Are you guys trying to stir up a name calling war between Australia and America?


----------



## KodiakII (Apr 8, 2012)

ozflea said:


> *Yeah right think back to 1939 *



I think he was referring to the Swiss.


----------



## Modifiedmark (Apr 8, 2012)

WidowMaker1 said:


> classy statement for a classy thread. guess the truth hurts .lol



No not really it was started by one of your own class acts.


----------



## ozflea (Apr 8, 2012)

homelitejim said:


> Are you guys trying to stir up a name calling war between Australia and America?



Na not really we luv you fellas believe it or not along with a few chings


----------



## homelitejim (Apr 8, 2012)

I know some guys are getting mad, but I love this thread. I have been getting lots of laughs, I just want to make sure we get a few real facts in here.


----------



## Alex D (Apr 8, 2012)

ozflea said:


> *Yeah right think back to 1939 *



http://www.stephenhalbrook.com/article-nazilaw.pdf


----------



## homelitejim (Apr 8, 2012)

Alex D said:


> http://www.stephenhalbrook.com/article-nazilaw.pdf



Thank you for posting that, I was trying to search for it and you beat me to it.


----------



## bplust (Apr 8, 2012)

ozflea said:


> I'm kinda glad i dont where you live i'm happy and relatively safe here in Australia i have 5 daughters and a son but i dont pack a firearm just in case
> I suppose our mentality is better and more trusting really Amendment or not
> 
> And the second amendment to the Constitution says, the right of the people to keep and bear arms shall not be abridged.
> Right down till theres one soul left i imagine



Allowing citizens to purchase and own guns legally levels the playing field with those ill-willed individuals who will acquire or make them illegally to achieve their goals. Not allowing citizens to purchase and own guns creates a relationship of dependence on law enforcement, and the notion, based solely on hope, that all folks (even the ill-willed) will obey the law. Having the concept of or not needing to worry about self-protection out of your hands is kind of like needing your mommy. 

Don't get me wrong, I'm not a "live in fear" type fellow, drawing at every noise I hear, but I appreciate that my country, and especially my state (most lax restrictions tied with Alaska), allows me to keep my options open. And of course, for whatever statistics are worth, there's the classic stat that locales with laxer gun laws experience less crime...


----------



## husq2100 (Apr 8, 2012)

== DIRECTIONS ==
A – Please reproduce the forum thread word for word, between "Don't get me" and "husq2100 (Apr 8, 2012)", inclusive.
B – In the forum thread, which year does ozflea tell others to think back to?

== MATERIAL PROVIDED ==
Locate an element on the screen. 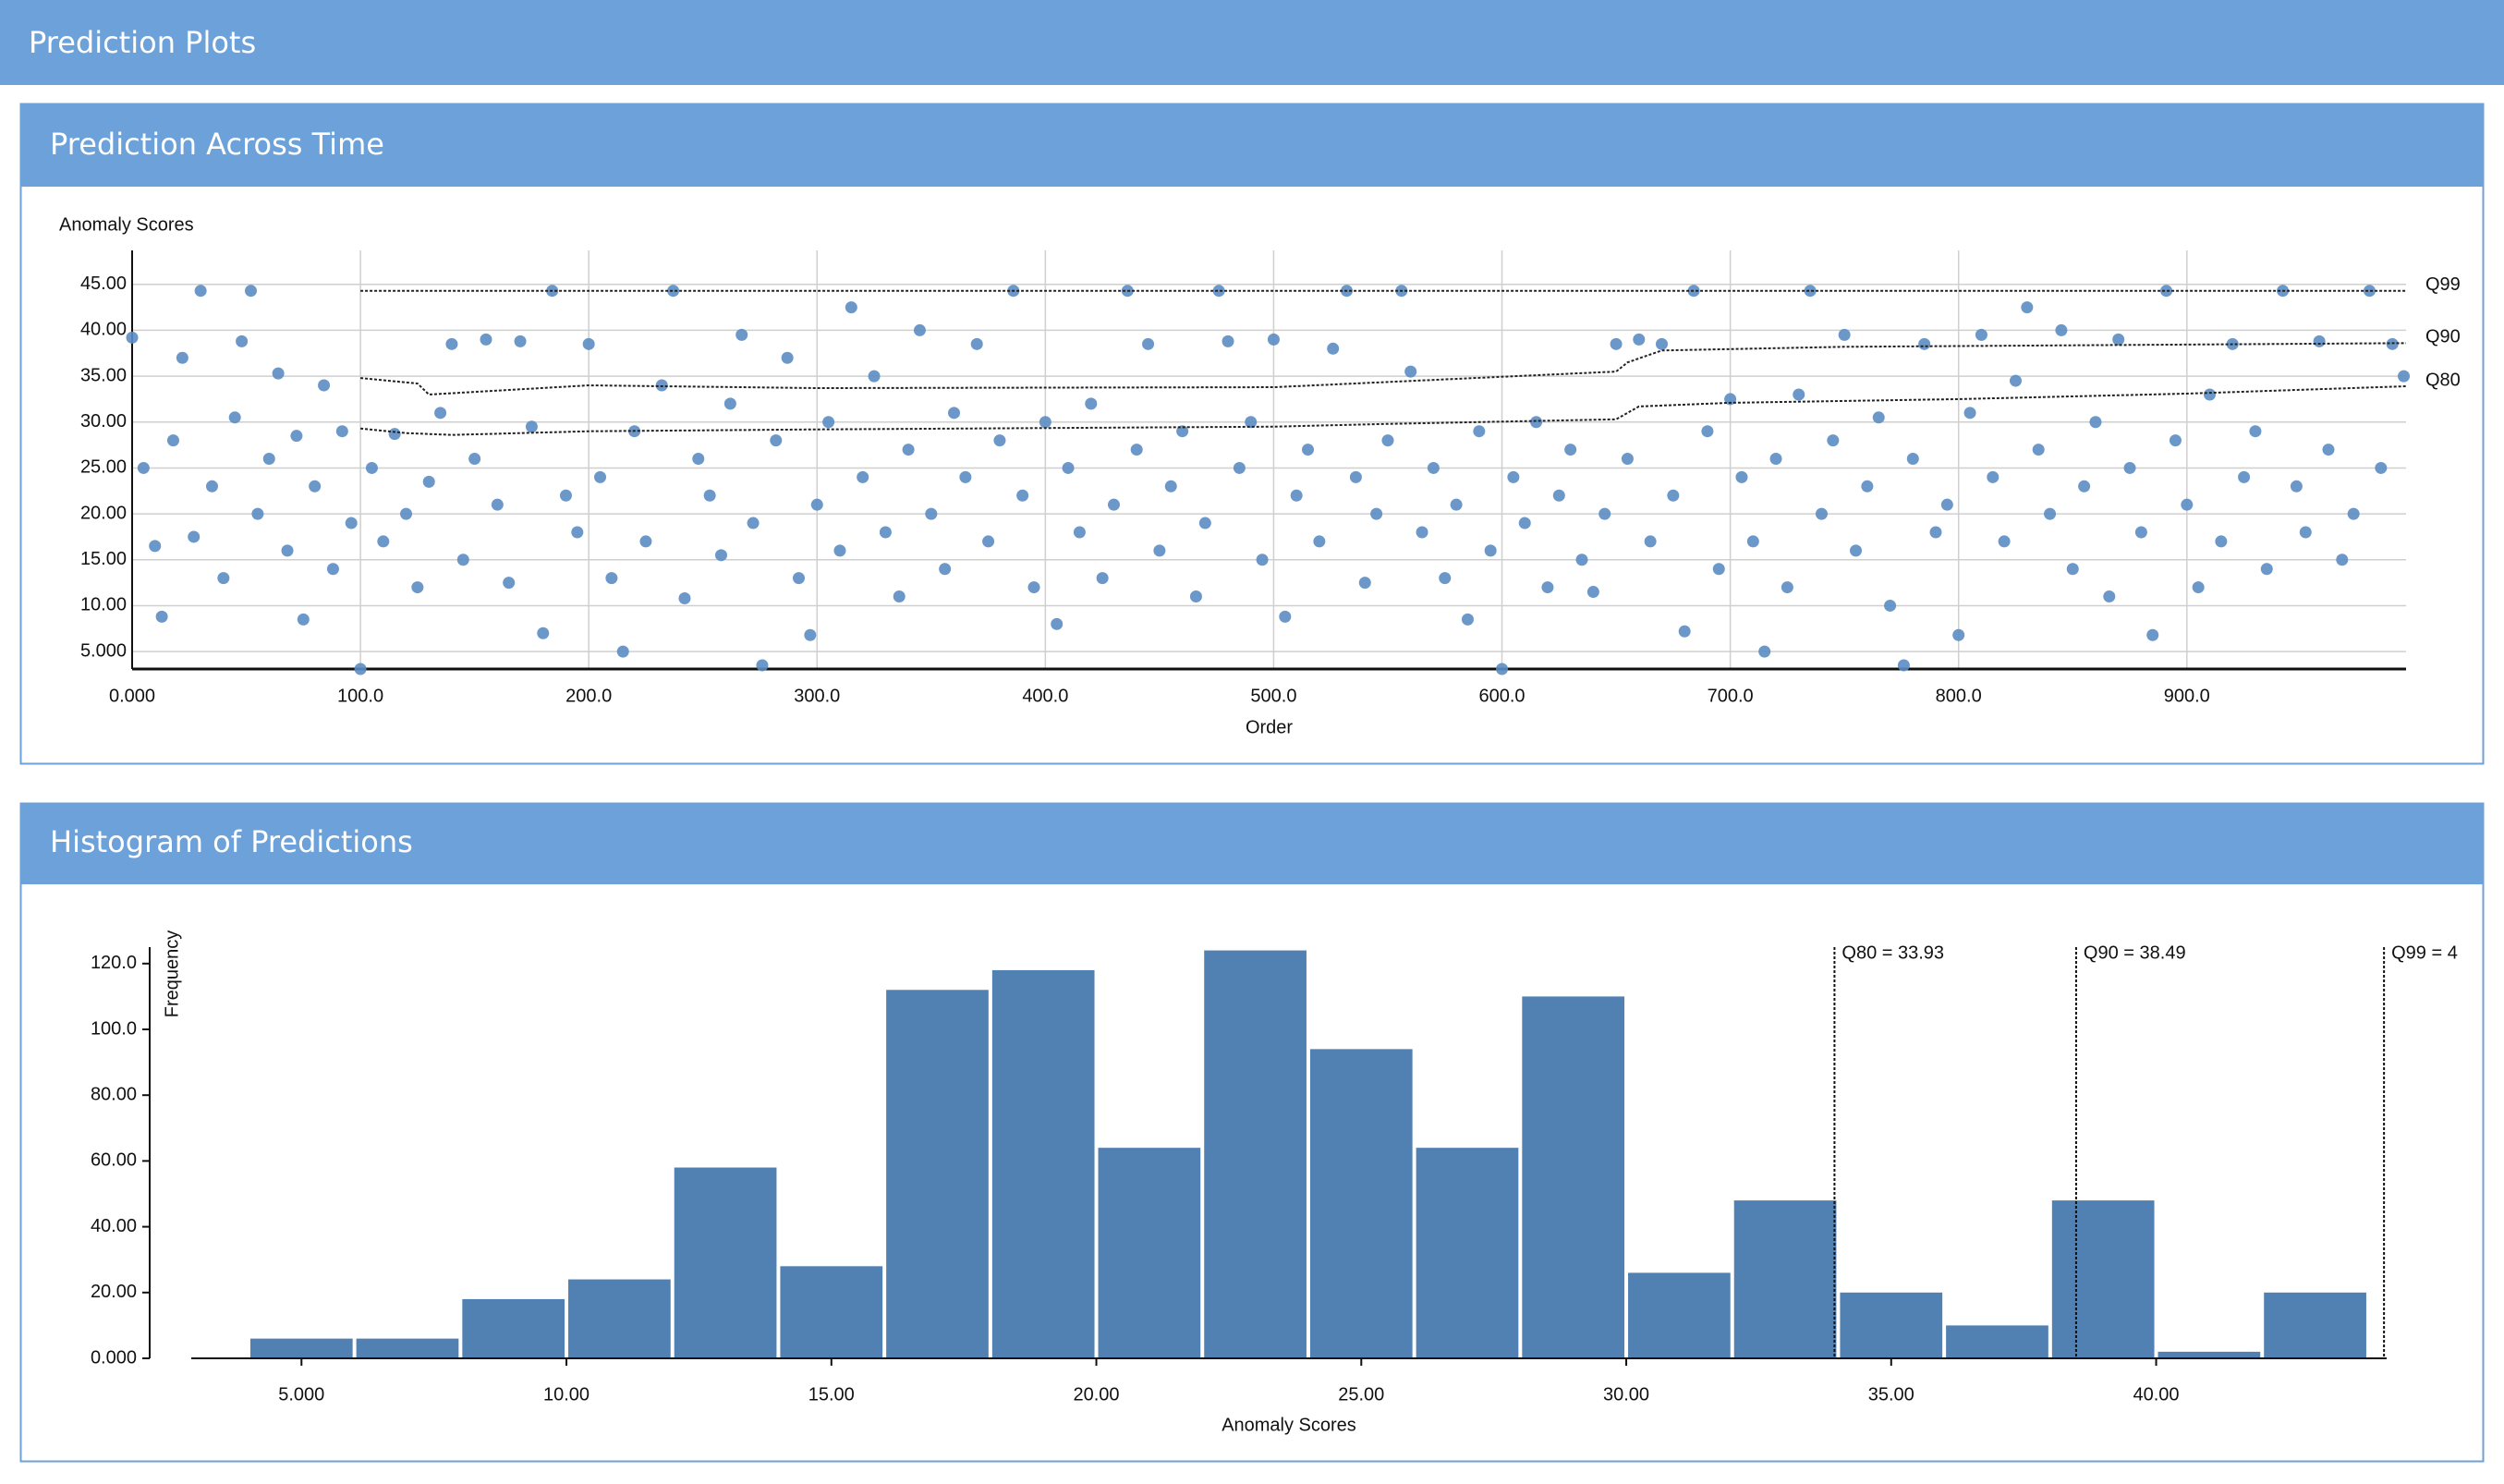 The width and height of the screenshot is (2504, 1484). y-tick-label: 80.00 is located at coordinates (114, 1094).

== REPLIES ==
A –
Don't get me wrong, I'm not a "live in fear" type fellow, drawing at every noise I hear, but I appreciate that my country, and especially my state (most lax restrictions tied with Alaska), allows me to keep my options open. And of course, for whatever statistics are worth, there's the classic stat that locales with laxer gun laws experience less crime...


----------



## husq2100 (Apr 8, 2012)

B – 1939